A defesa do banqueiro Daniel Vorcaro protocolou um pedido junto ao Supremo Tribunal Federal para revogar sua prisão preventiva ou substituí-la por medidas cautelares alternativas. A petição foi direcionada ao presidente da corte, ministro Edson Fachin, nesta sexta-feira (18), destacando a necessidade de revisão periódica da custódia e apontando incertezas sobre o andamento das apurações do caso Master.
Argumentos sobre o tempo de reclusão
Os advogados fundamentaram o pedido no entendimento do próprio STF de que a prisão cautelar precisa ser reavaliada a cada 90 dias quando acionado pela defesa. No documento, destacou-se que o empresário enfrenta restrições de liberdade desde março de 2026. A defesa pontuou que ele tem buscado colaborar com a Justiça por meio dos instrumentos legais disponíveis, embora as chances de manifestação verbal tenham sido limitadas.

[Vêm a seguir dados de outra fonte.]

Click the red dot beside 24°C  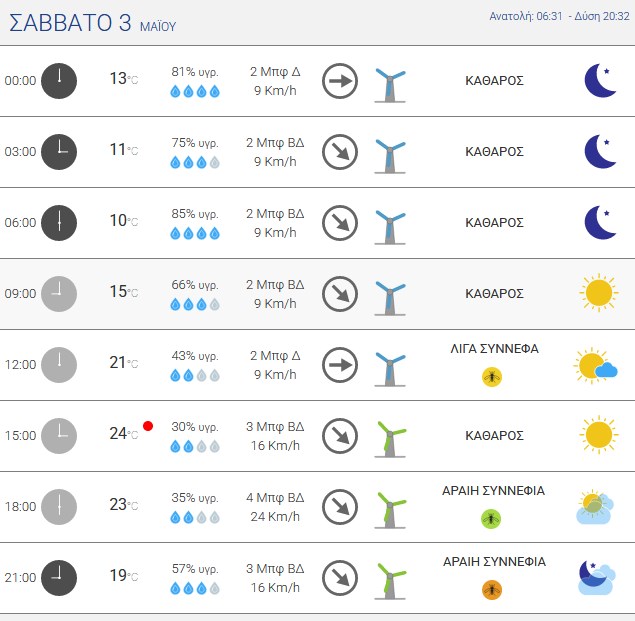coord(148,426)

Além da privação de liberdade, a representação jurídica enfatizou que houve paralisação por prazo indeterminado das atividades das empresas ligadas ao investigado, além do bloqueio total de contas correntes tanto de pessoas físicas quanto jurídicas associadas a ele. Para os defensores, após vários meses de restrições severas, os motivos iniciais que embasaram o encarceramento perderam a validade, abrindo margem para o retorno à prisão domiciliar ou aplicação de cautelares diversas.
Contestação dos motivos da custódia
A detenção havia sido decretada sob a acusação de suposta participação em episódios de intimidação de terceiros, somada à descoberta de R$ 2,2 bilhões em uma conta em nome de Henrique Vorcaro, pai do banqueiro, além de sua alta capacidade financeira e poder de influência. Em março, o ministro André Mendonça justificou a medida apontando risco real de interferência nas apurações. A Polícia Federal também apontou a existência de um esquema clandestino de vigilância e coerção chamado “A Turma”, voltado para coletar dados ilegais e intimidar opositores do grupo financeiro.
Em contrapartida, a defesa rebateu as acusações argumentando que os fatos relatados pela corporação ocorreram entre abril de 2024 e julho de 2025, período anterior à deflagração da Operação Compliance Zero, em novembro de 2025. Os advogados sustentaram que não se tratam de ações para atrapalhar investigações inexistentes à época, tampouco de eventos recentes ou contemporâneos, conforme exige a legislação processual penal. Foi ressaltado ainda que o cliente cumpre prisão preventiva há meio ano e enfrenta restrições há quase doze meses, sem que nenhuma denúncia formal tenha sido apresentada.
Incerteza na condução processual
A petição entregue a Fachin também aponta a indefinição no comando dos processos vinculados à Operação Compliance Zero, cujos autos foram repassados ao presidente do STF após passarem pela relatoria de Mendonça. Os defensores argumentam que a interrupção do julgamento sobre uma eventual investigação envolvendo o ministro Alexandre de Moraes e o banqueiro não deve travar a análise sobre a liberdade do cliente.
Para o corpo jurídico, a paralisação das diligências não justifica manter a prisão sem o controle periódico exigido por lei, evitando que o impasse resulte em uma prorrogação infinita do cárcere. Foi solicitado que o presidente da corte avalie diretamente o pleito ou o repasse ao responsável definitivo pelo processo. Henrique Vorcaro, pai do executivo, também recorreu ao tribunal sob alegação semelhante, cobrando novos fundamentos para a manutenção da custódia após o prazo de 90 dias.